I recently visited a commercial farmer – let’s call him Roy – in Swaziland. Through careful management, his cattle were in good condition, despite the drought. As we were driving around, I noticed a settlement across the valley with a number of neat homesteads, each with a small cultivated area and a few cattle. I enquired about land reform management in this area.
“Do you have any trouble from those guys on your boundary?” I asked.
“Yes,” said Roy. “A family there persisted in driving cattle onto my land. I spoke to them but it continued. I eventually went to the chief. He told the head of the family that unless he stopped his cattle from crossing over, his kraal would be moved well away from my boundary.
“That was six months ago, and since then, I’ve had no further trouble.”
Back at the farmhouse it struck me that during our time together, Roy had uttered not one word of concern about safety.
I had also noticed that there was no security fencing around the homestead. I asked him about it.
“Yes,” said Roy, “we do have the occasional theft of small items, but so far we’ve never had anything like the violence that SA farmers experience.”
This was Swaziland, and I found myself yearning for the days when we in South Africa would spend a morning on a farm talking about the business of farming rather than discussing the cloud of uncertainties created by a hostile and incompetent government.
And yet I often wonder how much of the doom and gloom caused by the SA land issue is real. On my return to South Africa, I read Frans Cronje’s recent Farmer’s Weekly article, in which he refers to government’s land reform programme as a sham.
The state doesn’t have the money to implement it; more than 90% of the beneficiaries of land restitution have chosen money rather than land; when they do choose land, they don’t get ownership and it’s no use for raising finance; and the vast majority of government’s land reform projects have failed dismally.

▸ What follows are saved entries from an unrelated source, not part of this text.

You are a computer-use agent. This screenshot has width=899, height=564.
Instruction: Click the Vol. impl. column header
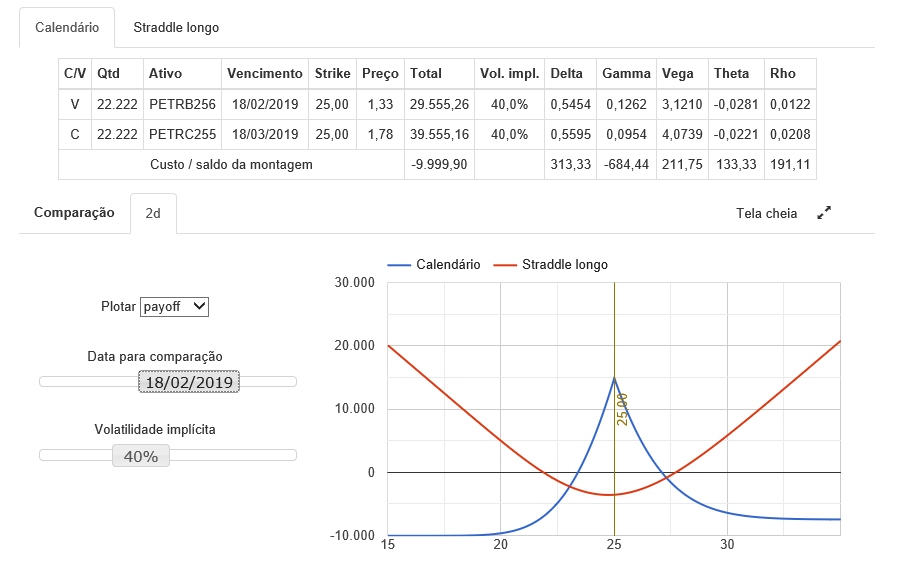[x=509, y=74]
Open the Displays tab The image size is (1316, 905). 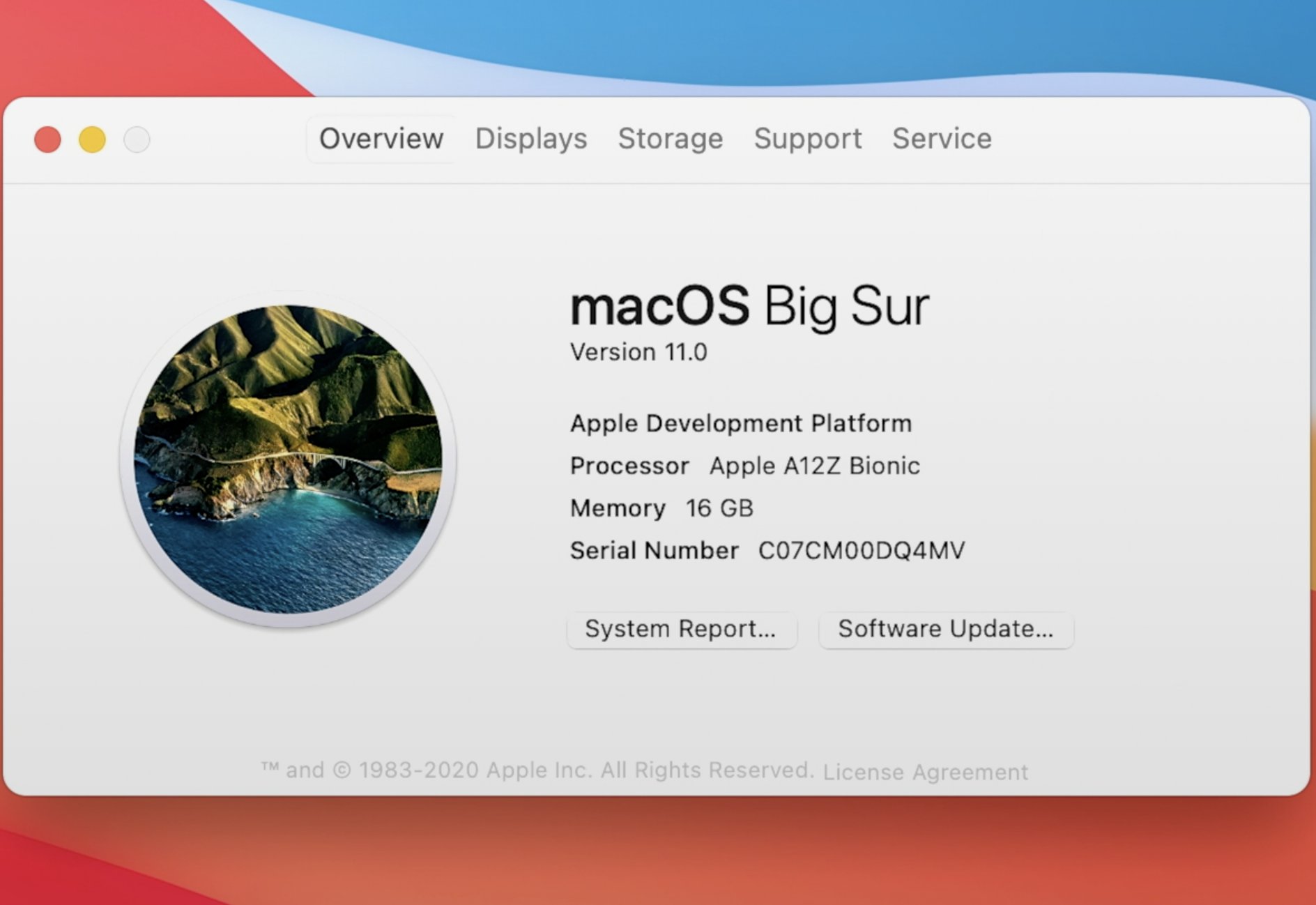coord(531,139)
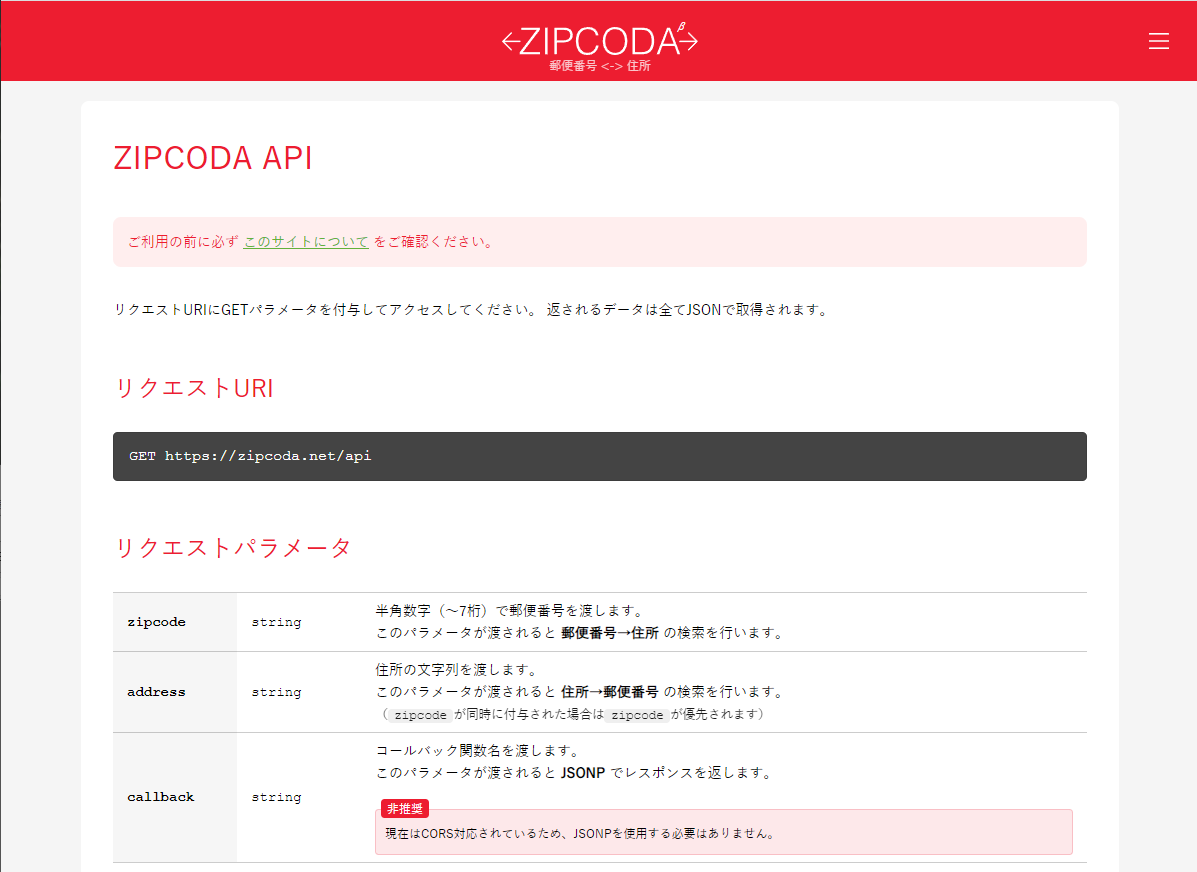Open the このサイトについて link

pos(306,242)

In another recent article, ‘The land time bomb is urban, not rural’, Piet Croucamp highlighted the futility of addressing rural land reform to solve South Africa’s problems. The country is becoming one of the most urbanised in the world, with millions flocking to our cities in search of jobs, better schooling, medical care and so on.
It is in the urban areas that we see the ongoing service delivery protests, almost never in our country towns. It’s the authorities and residents in our urban areas who should be losing sleep about land reform, not farmers.
As Croucamp writes, the moral imperative of restoring land to those who were dispossessed is undeniable, but the manner in which government is going about it has little hope of addressing the issue. The many land reform management initiatives taken by farmers themselves have dealt with it far more productively.
So stop worrying, and focus on building the best farming business you can. Expend your energy in making profits and, when you get the chance, develop projects to put deserving folk who were dispossessed back onto the land and producing food.
Don’t leave it to government. It’s not going to happen.